PIG INTERVIEW QUESTIONS
Frequently asked Pig Interview Questions:
(click to view answers)
1) What is pig?
Pig is a data flow language that process parallel on hadoop. It is a Apache open source project. It includes language called Pig Latin, which is for expressing these data flow.
It includes different operations like joins, sort, filter, UDF for processing and reading and writing. Pig uses both HDFS and MapReduce i,e storing and processing.
2) What is Dataflow language?
To access the external data, every language must follow many rules and regulations. The instructions are flowing through data by executing different control statements, but data doesn’t get moved.
Data flow language can get a stream of data which passes from one instruction to another instruction to be processed. Pig can easily process those conditions, jumps, loops and process the data in efficient manner.
3) Can you define Pig in 2 lines?
Pig is a platform to analyze large data sets that should either structured or unstructured data by using Pig latin scripting. Intentionally done for streaming data, un-structured data in parallel.
4) Why Pig ?
• Ease of programming
• Optimization opportunities.
• Extensibility
Ease of programming :-
It is trivial to achieve parallel execution of simple, “embarrassingly parallel” data analysis tasks. Complex tasks comprised of multiple interrelated data transformations are explicitly encoded as data flow sequences, making them easy to write, understand, and maintain.
Optimization opportunities :-
The way in which tasks are encoded permits the system to optimize their execution automatically, allowing the user to focus on semantics rather than efficiency.
Extensibility :-
Users can create their own functions to do special-purpose processing.
5) Pig Features ?
User Specifies a Sequence of Steps where each step specifies only a single high-level data transformation.
• Data Flow Language
• User Defined Functions (UDF)
• Debugging Environment
• Nested data Model.
6) Advantages of Using Pig ?
i) Pig can be treated as a higher level language
• Increases Programming Productivity
• Decreases duplication of Effort
• Opens the M/R Programming system to more uses
ii) Pig Insulates against hadoop complexity
• Hadoop version Upgrades
• Job configuration Tunning
7) How is Pig Useful For?
In three categories,we can use pig.
They are,
• ETL data pipline
• Research on raw data
• Iterative processing
Most common use case for pig is data pipeline.
Let us take one example,
web based companies gets the web logs, so before storing data into warehouse,they do some operations on data like cleaning and aggregation operations..etc.i,e transformations on data.
8) What is Pig Engine?
Pig Engine is an execution environment to run Pig Latin programs. It converts these Pig Latin operators or transformations into a series of MapReduce jobs in parallel manner.

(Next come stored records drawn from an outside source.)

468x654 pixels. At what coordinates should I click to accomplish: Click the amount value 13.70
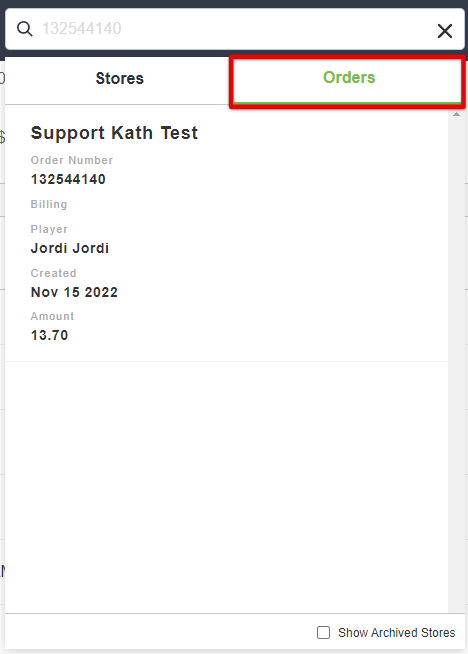[49, 335]
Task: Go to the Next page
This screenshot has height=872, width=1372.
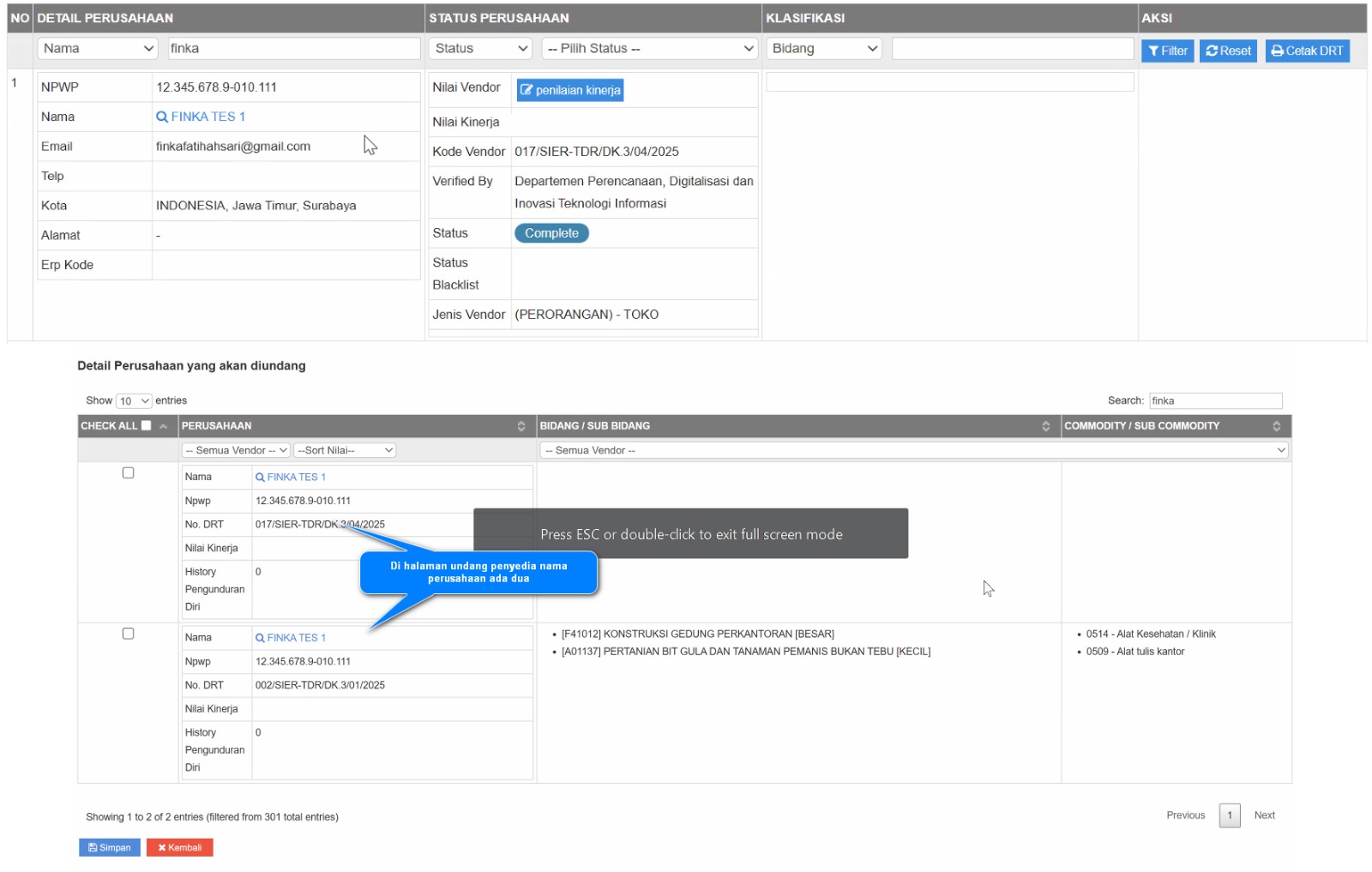Action: [x=1264, y=815]
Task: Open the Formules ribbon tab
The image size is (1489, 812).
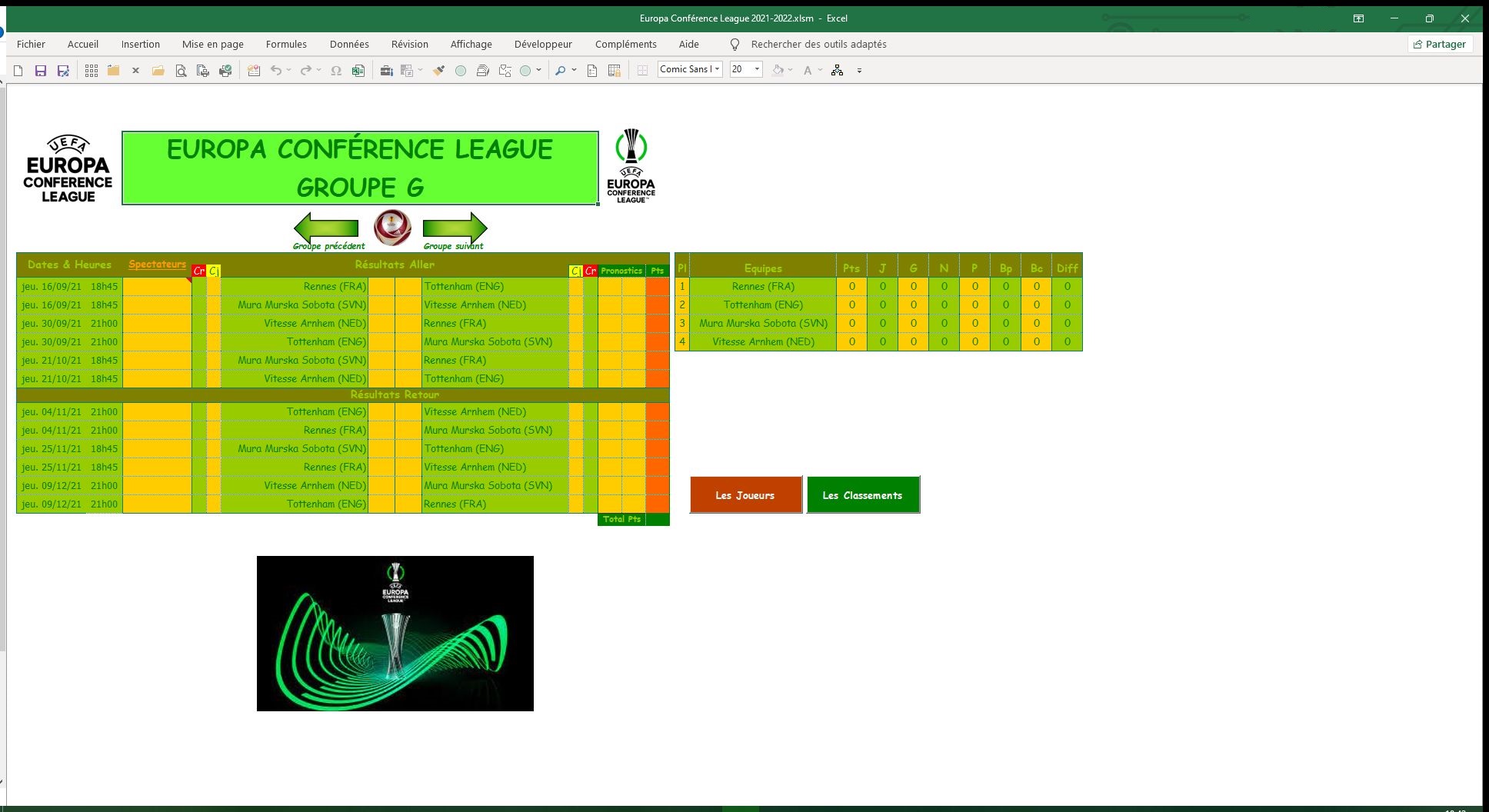Action: click(x=286, y=45)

9) Why Pig instead of Mapreduce?
Compare with MapReduce many features available in Apache Pig. In Mapreduce it’s too difficult to join multiple data sets. Development cycle is very long. Depends on the task, Pig automatically converts code into Map or Reduces. Easy to join multiple tables and run many sql queries like Join, filter, group by, order by , union and many more.
10) Why do we need MapReduce during a PIG programming?
Pig is a high-level platform that makes many Hadoop data analysis issues easier to execute. The language we use for this platform is Pig Latin. A program written in Pig Latin is like a query written in SQL, where we need an execution engine to execute the query. So, when a program is written in Pig Latin, Pig compiler will convert the program into MapReduce jobs. Here, MapReduce acts as the execution engine.
11) How Pig integrate with Mapreduce to process data?
Pig can easier to execute. When programmer wrote a script to analyze the data sets, Here Pig compiler will convert the programs into MapReduce understandable format. Pig engine execute the query on the MR Jobs. The MapReduce process the data and generate output report. Here MapReduce doesn’t return output to Pig, directly stored in the HDFS.
12) What Is Difference Between MapReduce and Pig ?
MapReduce | Pig |
1. In MR Need to write entire logic for operations like join,group,filter,sum etc . | 1. In Pig Bulit in functions are available. |
2. In MR Number of lines of code required is too much even for a simple functionality. | 2. In Pig 10 lines of pig latin equal to 200 lines of java. |
3. In MR Time of effort in coding is high. | 3. In Pig What took 4hrs to write in java took 15 mins in pig latin (approx). |
4. In MR Less productivity. | 4. In PIG High Productivity. |
13) What is the difference between logical and physical plan?
Pig undergoes some steps when a Pig Latin Script is converted into MapReduce jobs. After performing the basic parsing and semantic checking, it produces a logical plan. The logical plan describes the logical operators that have to be executed by Pig during execution. After this, Pig produces a physical plan. The physical plan describes the physical operators that are needed to execute the script.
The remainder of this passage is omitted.